REQUIRED WORK: Using the records below, give again exactly the lines from the line that contains "Expert Witness (15, 1926)" through the line that contains "Financial Planning Tools (21, 1958)", both ends included, and only those.

Stored items
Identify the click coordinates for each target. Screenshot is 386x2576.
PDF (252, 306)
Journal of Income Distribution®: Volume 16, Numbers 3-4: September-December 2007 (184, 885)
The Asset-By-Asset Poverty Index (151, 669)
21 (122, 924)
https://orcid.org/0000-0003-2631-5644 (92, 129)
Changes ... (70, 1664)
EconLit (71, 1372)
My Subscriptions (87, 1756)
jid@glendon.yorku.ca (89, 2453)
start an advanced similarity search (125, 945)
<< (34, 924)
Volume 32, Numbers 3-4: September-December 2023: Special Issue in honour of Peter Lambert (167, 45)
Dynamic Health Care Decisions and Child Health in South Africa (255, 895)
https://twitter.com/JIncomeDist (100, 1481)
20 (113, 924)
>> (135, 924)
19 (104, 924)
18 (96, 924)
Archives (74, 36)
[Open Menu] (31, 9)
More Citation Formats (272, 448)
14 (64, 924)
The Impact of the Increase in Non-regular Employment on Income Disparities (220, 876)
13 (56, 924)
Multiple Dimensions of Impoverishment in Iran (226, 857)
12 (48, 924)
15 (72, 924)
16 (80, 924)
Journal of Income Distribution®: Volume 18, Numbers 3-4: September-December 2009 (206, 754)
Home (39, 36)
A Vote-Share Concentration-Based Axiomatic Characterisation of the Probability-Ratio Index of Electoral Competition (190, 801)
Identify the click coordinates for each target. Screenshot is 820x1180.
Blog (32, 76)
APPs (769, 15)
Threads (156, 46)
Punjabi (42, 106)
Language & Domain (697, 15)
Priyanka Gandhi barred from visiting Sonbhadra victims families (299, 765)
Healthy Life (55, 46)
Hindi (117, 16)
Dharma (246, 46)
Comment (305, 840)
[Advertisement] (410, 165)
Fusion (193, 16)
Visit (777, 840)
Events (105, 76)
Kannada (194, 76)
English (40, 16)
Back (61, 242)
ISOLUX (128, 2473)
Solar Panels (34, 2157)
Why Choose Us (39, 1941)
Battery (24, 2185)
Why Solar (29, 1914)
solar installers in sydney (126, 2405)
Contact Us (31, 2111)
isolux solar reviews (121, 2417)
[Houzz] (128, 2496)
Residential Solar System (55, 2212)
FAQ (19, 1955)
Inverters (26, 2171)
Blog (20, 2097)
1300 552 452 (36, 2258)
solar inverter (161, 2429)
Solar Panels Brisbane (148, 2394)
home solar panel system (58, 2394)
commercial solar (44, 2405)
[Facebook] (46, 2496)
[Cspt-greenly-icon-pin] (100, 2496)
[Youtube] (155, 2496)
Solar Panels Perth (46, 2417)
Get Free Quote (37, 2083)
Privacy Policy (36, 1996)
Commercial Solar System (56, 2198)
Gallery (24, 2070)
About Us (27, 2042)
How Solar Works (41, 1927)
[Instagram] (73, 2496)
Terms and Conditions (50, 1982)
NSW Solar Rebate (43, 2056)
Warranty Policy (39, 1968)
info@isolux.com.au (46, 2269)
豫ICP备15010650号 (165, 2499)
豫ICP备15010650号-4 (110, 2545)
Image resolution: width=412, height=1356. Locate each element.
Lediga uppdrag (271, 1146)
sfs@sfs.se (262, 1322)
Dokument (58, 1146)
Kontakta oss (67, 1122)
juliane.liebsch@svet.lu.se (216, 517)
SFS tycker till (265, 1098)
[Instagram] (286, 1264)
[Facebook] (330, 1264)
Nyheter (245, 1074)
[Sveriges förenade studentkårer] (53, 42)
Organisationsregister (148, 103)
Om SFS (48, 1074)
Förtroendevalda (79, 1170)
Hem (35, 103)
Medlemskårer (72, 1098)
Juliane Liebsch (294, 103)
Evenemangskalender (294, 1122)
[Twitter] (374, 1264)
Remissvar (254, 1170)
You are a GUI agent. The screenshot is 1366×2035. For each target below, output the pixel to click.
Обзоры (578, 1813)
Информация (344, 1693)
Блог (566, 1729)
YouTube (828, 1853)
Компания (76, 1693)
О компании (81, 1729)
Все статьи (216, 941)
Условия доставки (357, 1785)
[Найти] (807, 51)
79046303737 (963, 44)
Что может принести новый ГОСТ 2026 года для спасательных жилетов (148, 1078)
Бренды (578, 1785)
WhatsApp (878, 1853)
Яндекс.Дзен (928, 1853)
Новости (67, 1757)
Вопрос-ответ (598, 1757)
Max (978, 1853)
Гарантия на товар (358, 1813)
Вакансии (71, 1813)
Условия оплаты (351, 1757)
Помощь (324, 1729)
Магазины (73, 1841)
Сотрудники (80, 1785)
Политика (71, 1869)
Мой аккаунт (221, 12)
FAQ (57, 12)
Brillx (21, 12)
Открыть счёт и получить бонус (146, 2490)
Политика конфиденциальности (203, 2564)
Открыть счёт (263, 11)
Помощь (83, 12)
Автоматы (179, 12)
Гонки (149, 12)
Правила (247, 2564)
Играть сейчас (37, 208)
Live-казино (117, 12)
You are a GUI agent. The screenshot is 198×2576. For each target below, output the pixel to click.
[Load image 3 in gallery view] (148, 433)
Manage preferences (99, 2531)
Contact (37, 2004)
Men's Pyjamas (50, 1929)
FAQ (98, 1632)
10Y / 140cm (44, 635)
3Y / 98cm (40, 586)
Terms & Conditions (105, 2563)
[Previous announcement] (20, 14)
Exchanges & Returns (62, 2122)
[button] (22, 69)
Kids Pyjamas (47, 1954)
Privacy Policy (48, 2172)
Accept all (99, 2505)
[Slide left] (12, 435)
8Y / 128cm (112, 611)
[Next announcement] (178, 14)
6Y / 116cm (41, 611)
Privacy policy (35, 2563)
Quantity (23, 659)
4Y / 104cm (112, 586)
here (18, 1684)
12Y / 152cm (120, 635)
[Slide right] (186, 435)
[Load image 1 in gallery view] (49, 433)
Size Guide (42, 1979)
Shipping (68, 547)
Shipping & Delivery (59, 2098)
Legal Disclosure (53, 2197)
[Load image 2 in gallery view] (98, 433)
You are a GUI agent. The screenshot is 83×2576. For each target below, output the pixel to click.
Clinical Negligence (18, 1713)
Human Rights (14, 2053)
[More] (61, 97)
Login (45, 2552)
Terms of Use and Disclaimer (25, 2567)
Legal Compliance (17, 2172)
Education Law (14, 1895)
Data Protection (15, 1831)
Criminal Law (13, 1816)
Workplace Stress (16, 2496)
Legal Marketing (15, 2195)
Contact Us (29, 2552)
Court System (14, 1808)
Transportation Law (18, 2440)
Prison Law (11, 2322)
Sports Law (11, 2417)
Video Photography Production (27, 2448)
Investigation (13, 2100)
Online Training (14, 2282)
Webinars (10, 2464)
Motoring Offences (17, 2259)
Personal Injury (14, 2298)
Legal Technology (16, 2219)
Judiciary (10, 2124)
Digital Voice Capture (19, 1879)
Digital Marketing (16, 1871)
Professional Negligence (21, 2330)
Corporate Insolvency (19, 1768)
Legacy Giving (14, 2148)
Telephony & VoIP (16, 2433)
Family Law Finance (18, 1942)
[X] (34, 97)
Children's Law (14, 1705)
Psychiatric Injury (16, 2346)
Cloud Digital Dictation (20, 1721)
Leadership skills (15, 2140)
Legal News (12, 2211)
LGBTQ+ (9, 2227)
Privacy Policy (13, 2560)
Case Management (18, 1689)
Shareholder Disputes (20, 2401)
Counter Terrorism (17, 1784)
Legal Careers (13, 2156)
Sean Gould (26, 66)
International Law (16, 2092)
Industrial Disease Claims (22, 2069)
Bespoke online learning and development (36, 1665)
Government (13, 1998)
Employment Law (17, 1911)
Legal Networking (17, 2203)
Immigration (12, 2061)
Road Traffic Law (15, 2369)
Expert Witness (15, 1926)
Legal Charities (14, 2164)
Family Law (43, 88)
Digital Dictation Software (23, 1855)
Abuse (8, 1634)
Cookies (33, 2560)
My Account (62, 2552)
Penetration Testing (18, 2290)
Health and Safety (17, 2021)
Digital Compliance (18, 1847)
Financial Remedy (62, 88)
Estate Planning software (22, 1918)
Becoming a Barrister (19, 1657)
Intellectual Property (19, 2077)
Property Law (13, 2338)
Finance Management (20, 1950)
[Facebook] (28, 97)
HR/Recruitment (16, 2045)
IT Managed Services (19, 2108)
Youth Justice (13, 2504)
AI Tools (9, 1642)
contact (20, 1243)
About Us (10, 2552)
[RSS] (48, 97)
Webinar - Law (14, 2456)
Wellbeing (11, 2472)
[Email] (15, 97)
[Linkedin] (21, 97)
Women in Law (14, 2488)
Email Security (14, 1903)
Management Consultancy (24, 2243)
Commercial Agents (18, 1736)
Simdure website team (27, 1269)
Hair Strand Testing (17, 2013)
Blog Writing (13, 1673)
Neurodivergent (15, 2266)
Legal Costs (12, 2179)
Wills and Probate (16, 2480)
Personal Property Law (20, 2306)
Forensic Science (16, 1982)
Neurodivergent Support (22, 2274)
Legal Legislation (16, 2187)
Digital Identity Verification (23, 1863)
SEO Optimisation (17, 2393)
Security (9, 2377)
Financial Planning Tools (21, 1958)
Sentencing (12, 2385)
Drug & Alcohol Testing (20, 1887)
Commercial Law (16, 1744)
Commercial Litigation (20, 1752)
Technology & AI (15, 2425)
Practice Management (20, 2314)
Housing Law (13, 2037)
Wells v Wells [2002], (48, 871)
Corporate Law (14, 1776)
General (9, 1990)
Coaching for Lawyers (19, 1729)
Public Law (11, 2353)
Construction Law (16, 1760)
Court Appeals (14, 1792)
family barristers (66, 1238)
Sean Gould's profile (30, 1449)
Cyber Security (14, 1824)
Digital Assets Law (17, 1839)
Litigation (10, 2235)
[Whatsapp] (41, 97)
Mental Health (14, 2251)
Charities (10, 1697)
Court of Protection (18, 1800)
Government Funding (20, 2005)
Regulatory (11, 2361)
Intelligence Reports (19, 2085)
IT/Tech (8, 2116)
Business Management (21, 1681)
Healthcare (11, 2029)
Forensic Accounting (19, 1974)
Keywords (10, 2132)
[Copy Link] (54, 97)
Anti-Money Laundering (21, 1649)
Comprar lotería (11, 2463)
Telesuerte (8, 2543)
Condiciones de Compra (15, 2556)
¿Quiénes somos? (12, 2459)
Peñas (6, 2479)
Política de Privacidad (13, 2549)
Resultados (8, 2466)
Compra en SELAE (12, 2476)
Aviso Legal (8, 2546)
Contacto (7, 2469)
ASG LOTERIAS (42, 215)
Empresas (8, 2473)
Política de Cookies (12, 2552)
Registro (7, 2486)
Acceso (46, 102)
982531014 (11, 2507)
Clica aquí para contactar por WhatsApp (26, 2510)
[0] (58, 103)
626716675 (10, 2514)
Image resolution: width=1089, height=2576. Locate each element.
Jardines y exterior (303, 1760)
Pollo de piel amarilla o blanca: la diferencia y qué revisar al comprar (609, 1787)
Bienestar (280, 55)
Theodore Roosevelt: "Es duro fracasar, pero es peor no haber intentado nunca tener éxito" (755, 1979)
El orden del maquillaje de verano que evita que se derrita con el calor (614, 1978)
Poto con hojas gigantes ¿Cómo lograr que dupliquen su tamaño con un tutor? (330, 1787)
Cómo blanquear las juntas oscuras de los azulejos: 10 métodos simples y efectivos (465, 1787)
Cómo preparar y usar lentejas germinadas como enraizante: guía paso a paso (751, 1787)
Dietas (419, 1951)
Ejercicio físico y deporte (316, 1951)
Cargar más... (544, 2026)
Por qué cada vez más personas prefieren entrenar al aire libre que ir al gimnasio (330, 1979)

TASK ANSWER:
Expert Witness (15, 1926)
Legal Charities (14, 2164)
Family Law (43, 88)
Digital Dictation Software (23, 1855)
Abuse (8, 1634)
Cookies (33, 2560)
My Account (62, 2552)
Penetration Testing (18, 2290)
Health and Safety (17, 2021)
Digital Compliance (18, 1847)
Financial Remedy (62, 88)
Estate Planning software (22, 1918)
Becoming a Barrister (19, 1657)
Intellectual Property (19, 2077)
Property Law (13, 2338)
Finance Management (20, 1950)
[Facebook] (28, 97)
HR/Recruitment (16, 2045)
IT Managed Services (19, 2108)
Youth Justice (13, 2504)
AI Tools (9, 1642)
contact (20, 1243)
About Us (10, 2552)
[RSS] (48, 97)
Webinar - Law (14, 2456)
Wellbeing (11, 2472)
[Email] (15, 97)
[Linkedin] (21, 97)
Women in Law (14, 2488)
Email Security (14, 1903)
Management Consultancy (24, 2243)
Commercial Agents (18, 1736)
Simdure website team (27, 1269)
Hair Strand Testing (17, 2013)
Blog Writing (13, 1673)
Neurodivergent (15, 2266)
Legal Costs (12, 2179)
Wills and Probate (16, 2480)
Personal Property Law (20, 2306)
Forensic Science (16, 1982)
Neurodivergent Support (22, 2274)
Legal Legislation (16, 2187)
Digital Identity Verification (23, 1863)
SEO Optimisation (17, 2393)
Security (9, 2377)
Financial Planning Tools (21, 1958)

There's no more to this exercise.